O Outro como meu espelho
Por natureza, somos seres sociais, o que significa que vamos construindo nossa identidade a partir da interação com o mundo
Você já se perguntou porque algumas pessoas incomodam tanto? A resposta está no fato de que este Outro, que pode ser um familiar, um amigo, um cônjuge ou apenas alguém conhecido, esteja servindo como um espelho e, com o seu reflexo, mostrando aspectos que encontramos dificuldade em reconhecer em nós mesmos. Podemos ver, refletidos neste Outro, alguns defeitos e qualidades que possuímos. Por exemplo, se algum comportamento desta pessoa me incomoda, possivelmente esteja projetando nesta, características que representem meu mundo interior.
Mas como isso ocorre? Por natureza, somos seres sociais, o que significa que vamos construindo nossa identidade a partir da interação com o mundo. Desta experiência social são estabelecidos crenças e valores que contribuem para que criemos referências que nos sirvam de comparativos e são estas que influenciam o nosso modo de interagir e perceber as pessoas. Se existe um olhar de identificação, existe também uma linguagem e uma troca de comunicação. E é exatamente através desta comparação e deste reconhecimento do Outro que vamos nomeando a nossa realidade.
Sendo assim, se uma característica em alguém me agrada, faço inconscientemente uma comparação positiva, projetando neste, características em consonância com aquilo que de bom reconheço em mim. Por outro lado, se uma característica deste alguém me desagrada, instantaneamente a recrimino e, como um processo de defesa, projeto para fora, como um algo pertencente apenas a este Outro.
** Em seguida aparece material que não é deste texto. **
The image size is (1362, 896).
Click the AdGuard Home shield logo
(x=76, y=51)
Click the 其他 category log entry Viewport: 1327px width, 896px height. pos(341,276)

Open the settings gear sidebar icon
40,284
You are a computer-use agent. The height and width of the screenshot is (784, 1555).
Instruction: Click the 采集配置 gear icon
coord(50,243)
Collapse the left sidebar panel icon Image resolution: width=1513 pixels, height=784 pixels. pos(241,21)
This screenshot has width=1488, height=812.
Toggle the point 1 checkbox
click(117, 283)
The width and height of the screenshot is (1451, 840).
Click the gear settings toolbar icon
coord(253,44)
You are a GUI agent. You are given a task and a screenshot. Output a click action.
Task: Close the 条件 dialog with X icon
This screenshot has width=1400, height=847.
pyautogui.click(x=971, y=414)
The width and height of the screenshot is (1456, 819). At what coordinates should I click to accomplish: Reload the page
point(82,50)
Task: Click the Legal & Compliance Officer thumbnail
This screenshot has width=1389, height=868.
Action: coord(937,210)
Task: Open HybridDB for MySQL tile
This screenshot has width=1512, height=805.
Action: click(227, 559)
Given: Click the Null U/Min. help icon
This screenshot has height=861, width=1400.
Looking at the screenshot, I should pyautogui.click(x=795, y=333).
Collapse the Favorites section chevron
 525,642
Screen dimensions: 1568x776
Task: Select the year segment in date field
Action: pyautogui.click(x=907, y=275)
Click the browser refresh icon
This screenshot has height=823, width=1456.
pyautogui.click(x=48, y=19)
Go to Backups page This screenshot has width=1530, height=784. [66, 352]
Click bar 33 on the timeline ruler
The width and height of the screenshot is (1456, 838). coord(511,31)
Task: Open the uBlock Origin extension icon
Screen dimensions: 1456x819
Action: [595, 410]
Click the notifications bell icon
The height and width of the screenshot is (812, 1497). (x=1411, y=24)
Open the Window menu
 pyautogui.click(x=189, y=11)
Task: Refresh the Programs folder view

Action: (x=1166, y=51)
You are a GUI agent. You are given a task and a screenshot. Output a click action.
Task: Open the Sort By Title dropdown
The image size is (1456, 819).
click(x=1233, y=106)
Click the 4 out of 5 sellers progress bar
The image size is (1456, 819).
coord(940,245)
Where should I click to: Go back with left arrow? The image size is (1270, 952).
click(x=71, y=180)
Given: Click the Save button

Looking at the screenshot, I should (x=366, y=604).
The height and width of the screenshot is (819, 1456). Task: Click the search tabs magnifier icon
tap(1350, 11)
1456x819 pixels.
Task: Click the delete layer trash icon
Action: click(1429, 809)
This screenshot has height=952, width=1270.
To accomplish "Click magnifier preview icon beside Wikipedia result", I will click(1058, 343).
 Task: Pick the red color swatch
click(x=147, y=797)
Esse fenômeno se dá através da projeção, que é um mecanismo de defesa do Ego que atua através do inconsciente, fazendo com que possamos projetar fora aquilo que não aceitamos em nossa personalidade. São as nossas “sombras” e, por termos dificuldade em admiti-las, preferimos negá-las ou escondê-las.
O pai da Psicanálise, Sigmund Freud, formulou uma frase bastante interessante a este respeito: “Quando Pedro me fala de Paulo, sei mais de Pedro do que de Paulo”. Neste sentido, quando falamos de alguém, estamos revelando muito mais daquilo que somos, do que propriamente do que este Outro seja. Jung, outro grande psicanalista da época de Freud postulou a seguinte frase: “Tudo o que nos irrita nos outros pode nos levar a uma melhor compreensão de nós mesmos”.
Portanto, antes de criticar ou julgar é importante formularmos as seguintes perguntas: Por que estou me sentindo tão incomodado com o comportamento dessa pessoa? Será que o outro precisa se transformar para me deixar feliz ou eu preciso me transformar para me fazer feliz? A questão importante a ser analisada é que cada pessoa é singular e o modo de agir do Outro é unicamente dele. Não podemos mudar uma pessoa e, mesmo que isso fosse possível, o problema não seria resolvido, já que a questão não mora no discurso ou o comportamento deste.
Se algo incomoda é necessário, antes, identificarmos esse gatilho para que assim seja possível descobrirmos o real motivo do desconforto que fora acionado em nós. Lembrando que o nosso domínio está apenas em controlar aquilo que somos e se algo precisa ser mudado, precisamos começar a mudança a partir de nós mesmos. Analisando e compreendendo, no campo das relações, quem somos e como se estabelece a dinâmica destes encontros é que poderemos desenvolver nossa consciência e maturidade emocional. Desta forma, vamos adquirindo mais liberdade e, consequentemente, a vida vai se tornando mais leve e as convivências mais agradáveis.